Financial Summary for Third Quarter 2011:
($ in millions)
Net Revenue – Q3 2011: $509 (2010: $488)
Operating Income – Q3 2011: $51 (2010: $75)
Adjusted EBITDA – Q3 2011: $118 (2010: $135)
Financial Summary for YTD 2011:
($ in millions)
Net Revenue – YTD 2011: $1,570 (2010: $1,544)
Operating Income – YTD 2011: $196 (2010: $229)
Adjusted EBITDA – YTD 2011: $401 (2010: $430)
Net cash provided by operating activities of continuing operations – YTD 2011: $86 (2010: $103)
Further new product introduced - Travelport Smartpoint App™ and Travelport Rooms and More™
Expanded emerging markets geographic footprint
Continued to expand airline and hotel content including several merchandising agreements
Successfully completed debt restructuring with increased covenant headroom
Post Quarter End Highlights:
Signed unprecedented joint development agreement with TravelSky
Travelport Universal Desktop secured first customers in Asia and the USA
Commenting on developments, Gordon Wilson, President and CEO of Travelport, said:
―We continue to gain momentum on our commercial objectives of enhanced travel content aggregation, the deployment of new point of sale technologies for travel agencies and travel product suppliers, and expanding our geographic and customer segment footprints. I am pleased to report solid results for the quarter, with revenue up 4%, volume up 3% and Adjusted EBITDA in line with management expectations despite the uncertain economic climate in many key geographies.‖
Financial Highlights for Third Quarter 2011
Travelport’s main business is its global distribution system (GDS), which includes the Worldspan and Galileo brands and the Company’s Airline IT Solutions business.

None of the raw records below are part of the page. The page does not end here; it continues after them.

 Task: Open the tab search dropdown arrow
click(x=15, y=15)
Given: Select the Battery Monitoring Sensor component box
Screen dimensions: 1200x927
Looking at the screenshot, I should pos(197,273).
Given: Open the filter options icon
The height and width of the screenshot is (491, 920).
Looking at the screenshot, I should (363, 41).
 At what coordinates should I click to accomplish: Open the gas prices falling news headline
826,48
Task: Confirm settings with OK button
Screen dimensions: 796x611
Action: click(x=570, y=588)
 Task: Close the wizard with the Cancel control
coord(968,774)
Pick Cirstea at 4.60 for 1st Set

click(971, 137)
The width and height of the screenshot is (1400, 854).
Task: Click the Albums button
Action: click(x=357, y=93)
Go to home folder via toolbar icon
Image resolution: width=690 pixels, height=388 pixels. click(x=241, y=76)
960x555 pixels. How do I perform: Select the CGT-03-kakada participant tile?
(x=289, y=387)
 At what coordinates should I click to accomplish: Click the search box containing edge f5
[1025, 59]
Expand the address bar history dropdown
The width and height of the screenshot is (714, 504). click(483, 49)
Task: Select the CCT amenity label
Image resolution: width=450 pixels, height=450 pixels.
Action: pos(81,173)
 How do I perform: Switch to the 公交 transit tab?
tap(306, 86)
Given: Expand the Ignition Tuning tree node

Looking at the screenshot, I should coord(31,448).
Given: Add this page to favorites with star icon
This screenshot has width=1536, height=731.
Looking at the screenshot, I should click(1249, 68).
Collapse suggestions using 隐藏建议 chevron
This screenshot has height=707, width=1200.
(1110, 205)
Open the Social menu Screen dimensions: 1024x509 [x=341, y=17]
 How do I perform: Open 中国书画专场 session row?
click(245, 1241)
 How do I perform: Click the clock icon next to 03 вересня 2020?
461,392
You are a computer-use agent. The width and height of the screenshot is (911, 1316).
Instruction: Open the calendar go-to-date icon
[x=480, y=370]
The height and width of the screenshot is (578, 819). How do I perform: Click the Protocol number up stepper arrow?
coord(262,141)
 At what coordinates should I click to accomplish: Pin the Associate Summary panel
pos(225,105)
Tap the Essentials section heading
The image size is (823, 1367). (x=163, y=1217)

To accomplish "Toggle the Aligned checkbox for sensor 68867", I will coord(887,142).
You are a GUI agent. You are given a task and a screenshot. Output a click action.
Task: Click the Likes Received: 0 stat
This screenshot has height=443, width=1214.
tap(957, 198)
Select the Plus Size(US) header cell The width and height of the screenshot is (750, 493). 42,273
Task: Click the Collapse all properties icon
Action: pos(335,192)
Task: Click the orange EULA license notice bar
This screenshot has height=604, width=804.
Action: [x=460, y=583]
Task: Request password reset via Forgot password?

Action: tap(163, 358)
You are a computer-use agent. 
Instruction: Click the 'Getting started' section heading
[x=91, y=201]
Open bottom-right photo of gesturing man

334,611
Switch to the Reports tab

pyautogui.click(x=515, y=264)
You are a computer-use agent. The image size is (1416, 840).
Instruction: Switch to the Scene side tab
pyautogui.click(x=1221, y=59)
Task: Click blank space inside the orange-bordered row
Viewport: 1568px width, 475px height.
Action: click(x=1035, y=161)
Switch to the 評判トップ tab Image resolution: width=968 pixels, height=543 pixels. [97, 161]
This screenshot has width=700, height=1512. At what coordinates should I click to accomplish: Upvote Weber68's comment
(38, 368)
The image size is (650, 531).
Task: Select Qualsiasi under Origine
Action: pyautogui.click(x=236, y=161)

Travelport’s Net Revenue of $1,570 million for YTD 2011 was $26 million (+2%) higher than last year due to $16 million (+1%) incremental transaction processing revenue and $10 million (+7%) incremental Airline IT Solutions revenue. Transaction processing revenue increased in Europe and Asia Pacific and was partially offset by a decrease in the Middle East and Africa. Operating Income and EBITDA were $196 million and $365 million, respectively, for YTD 2011, a decrease of 14% in Operating Income and a decrease of 5% in EBITDA compared to 2010. Adjusted EBITDA was $401 million for YTD 2011, a 7% decrease compared to 2010. Adjusted EBITDA declined $29 million (7%) primarily due to the re-introduction of the management incentive plan in 2011. Excluding the impact of the management incentive plan, Adjusted EBITDA would have been consistent with the prior year.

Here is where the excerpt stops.